> WHAT YOU SHOULD DO
Go through the data and copy each line where the string "agent" appears.

> TASK INPUTS
○ ○ ○ ○ ○ ○ ○

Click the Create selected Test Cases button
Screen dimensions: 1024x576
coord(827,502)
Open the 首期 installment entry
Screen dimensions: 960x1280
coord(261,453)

○ ○ ○ ○ ○ ○ ○

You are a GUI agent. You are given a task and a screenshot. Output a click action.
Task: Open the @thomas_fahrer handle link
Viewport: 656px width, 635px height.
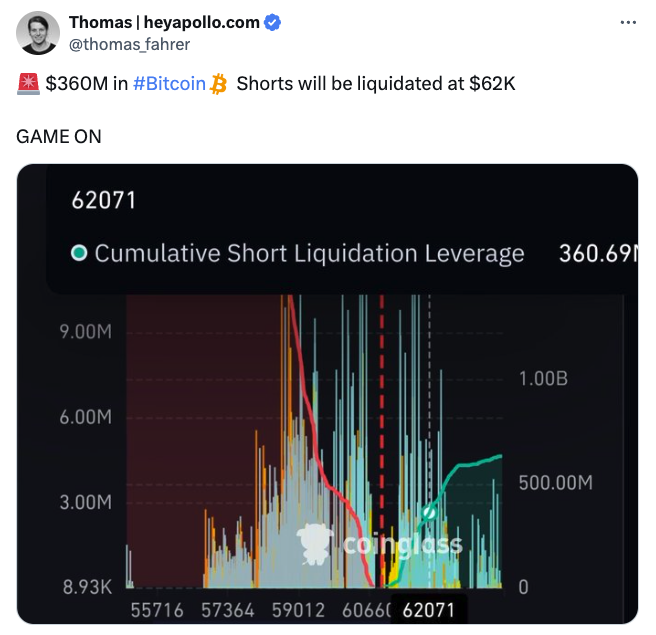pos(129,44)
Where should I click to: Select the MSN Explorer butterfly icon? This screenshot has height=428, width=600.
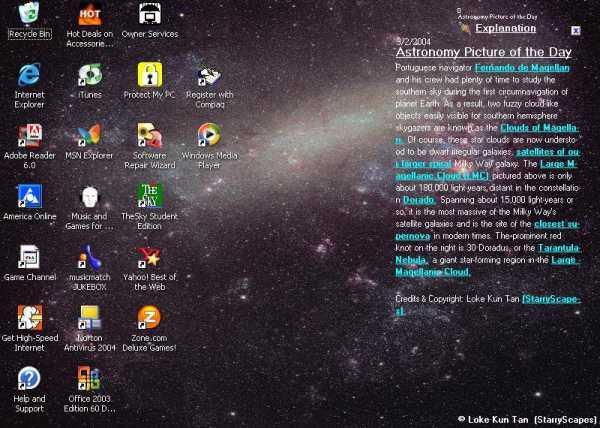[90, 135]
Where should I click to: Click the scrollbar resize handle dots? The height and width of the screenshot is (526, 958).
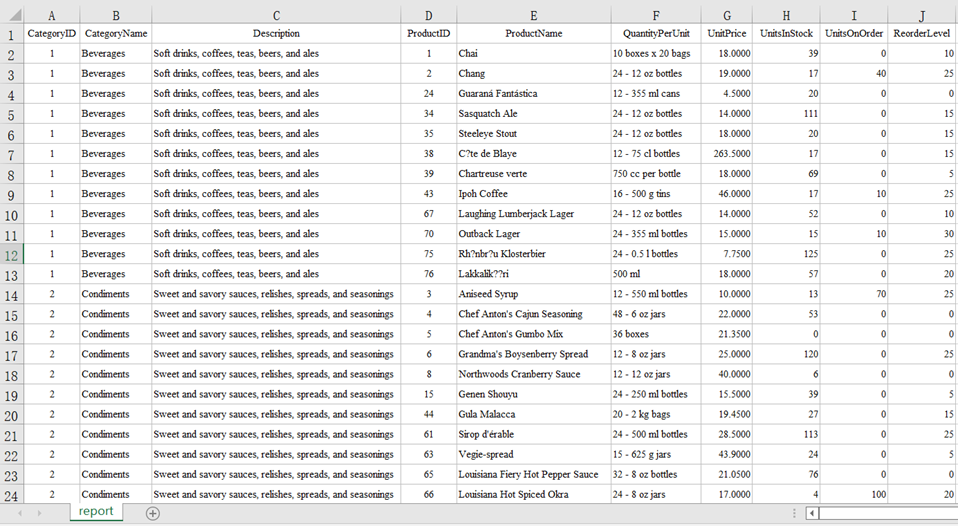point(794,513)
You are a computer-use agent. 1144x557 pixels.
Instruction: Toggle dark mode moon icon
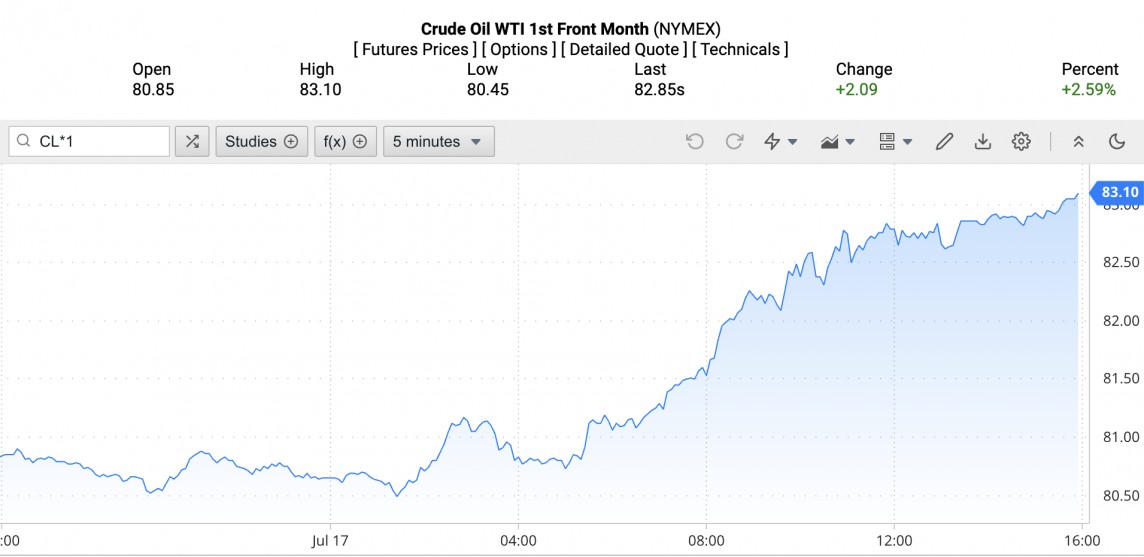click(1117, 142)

○ ○ ○ ○ ○ ○ ○

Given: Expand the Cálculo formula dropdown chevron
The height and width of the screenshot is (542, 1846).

○ ○ ○ ○ ○ ○ ○

> TASK RESULT
You are a GUI agent. You are given a task and a screenshot. Output a click action.
You are a computer-use agent. 1144x557 pixels.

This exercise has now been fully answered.